A supportive response may include:

  • listening without blame;
  • acknowledging what the person has shared;
  • asking what assistance they want;
  • respecting privacy;
  • avoiding demands for unnecessary details;
  • helping them access medical, advocacy, counseling, or legal services;
  • responding urgently when immediate danger or serious injury is present.

The survivor should retain as much control as possible over personal decisions. Some professionals may have reporting duties involving children or vulnerable people.

Common Collocations

  • sexual assault survivor
  • sexual assault allegation
  • report a sexual assault
  • sexual assault investigation
  • attempted sexual assault
  • campus sexual assault
  • intimate partner sexual assault
  • sexual assault prevention
  • sexual assault services
  • nonconsensual sexual contact

Sample Sentences

  1. Sexual assault includes sexual contact or activity without valid consent.
  2. The precise legal definition varies among jurisdictions.
  3. The survivor chose to seek medical support before deciding whether to report.
  4. A spouse may commit sexual assault against the other spouse.
  5. Freezing or failing to resist does not establish agreement.
  6. Sexual harassment and sexual assault may overlap, but they are not identical terms.
  7. People of every gender can experience sexual violence.
  8. Clothing, arousal, previous intimacy, or relationship status never establishes present consent.

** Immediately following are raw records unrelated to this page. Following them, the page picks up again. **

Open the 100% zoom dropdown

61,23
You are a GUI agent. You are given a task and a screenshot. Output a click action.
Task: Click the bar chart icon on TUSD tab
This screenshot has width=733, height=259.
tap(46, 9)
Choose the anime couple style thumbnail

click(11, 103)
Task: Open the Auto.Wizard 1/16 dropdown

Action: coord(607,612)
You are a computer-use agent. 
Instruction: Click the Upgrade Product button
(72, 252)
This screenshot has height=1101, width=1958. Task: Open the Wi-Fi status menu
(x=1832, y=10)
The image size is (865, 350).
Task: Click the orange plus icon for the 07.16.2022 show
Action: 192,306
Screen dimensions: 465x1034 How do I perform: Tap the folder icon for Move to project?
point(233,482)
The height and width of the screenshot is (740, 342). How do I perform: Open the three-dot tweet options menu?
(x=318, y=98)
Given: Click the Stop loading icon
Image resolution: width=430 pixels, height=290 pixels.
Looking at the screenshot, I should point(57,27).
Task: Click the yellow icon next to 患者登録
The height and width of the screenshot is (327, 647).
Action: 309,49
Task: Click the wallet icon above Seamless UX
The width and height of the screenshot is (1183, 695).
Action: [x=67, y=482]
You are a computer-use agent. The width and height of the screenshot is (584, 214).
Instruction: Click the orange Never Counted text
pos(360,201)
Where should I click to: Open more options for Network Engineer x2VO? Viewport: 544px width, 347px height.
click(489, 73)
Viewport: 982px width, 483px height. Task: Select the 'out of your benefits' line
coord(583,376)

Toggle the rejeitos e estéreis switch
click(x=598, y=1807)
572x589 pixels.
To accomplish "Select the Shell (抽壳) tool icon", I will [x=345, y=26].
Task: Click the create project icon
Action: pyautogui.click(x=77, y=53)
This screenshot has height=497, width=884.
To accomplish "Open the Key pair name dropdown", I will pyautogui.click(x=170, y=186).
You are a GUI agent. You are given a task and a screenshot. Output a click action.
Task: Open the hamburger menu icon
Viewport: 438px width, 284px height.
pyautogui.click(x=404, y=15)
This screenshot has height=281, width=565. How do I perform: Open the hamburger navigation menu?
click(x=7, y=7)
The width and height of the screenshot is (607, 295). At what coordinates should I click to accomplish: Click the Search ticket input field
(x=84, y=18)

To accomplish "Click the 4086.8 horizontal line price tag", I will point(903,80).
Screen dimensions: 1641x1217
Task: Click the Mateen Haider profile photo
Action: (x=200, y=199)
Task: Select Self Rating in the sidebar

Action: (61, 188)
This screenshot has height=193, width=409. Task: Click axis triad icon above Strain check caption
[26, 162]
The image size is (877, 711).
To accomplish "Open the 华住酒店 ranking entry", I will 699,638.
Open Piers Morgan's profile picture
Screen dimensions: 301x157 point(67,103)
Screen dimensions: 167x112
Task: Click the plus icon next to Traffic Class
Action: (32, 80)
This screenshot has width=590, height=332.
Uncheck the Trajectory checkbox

Connection to Sexuality and Gender

Sexual assault is not consensual sexual expression. It is a violation of bodily autonomy, personal boundaries, dignity, and consent.

Gender stereotypes may conceal assault by portraying men as always willing, women as naturally passive, spouses as sexually entitled, or transgender people as responsible for violence committed against them.

No gender, identity, orientation, body, fantasy, relationship, previous behavior, or physical response gives anyone permission to engage in sexual contact without valid consent.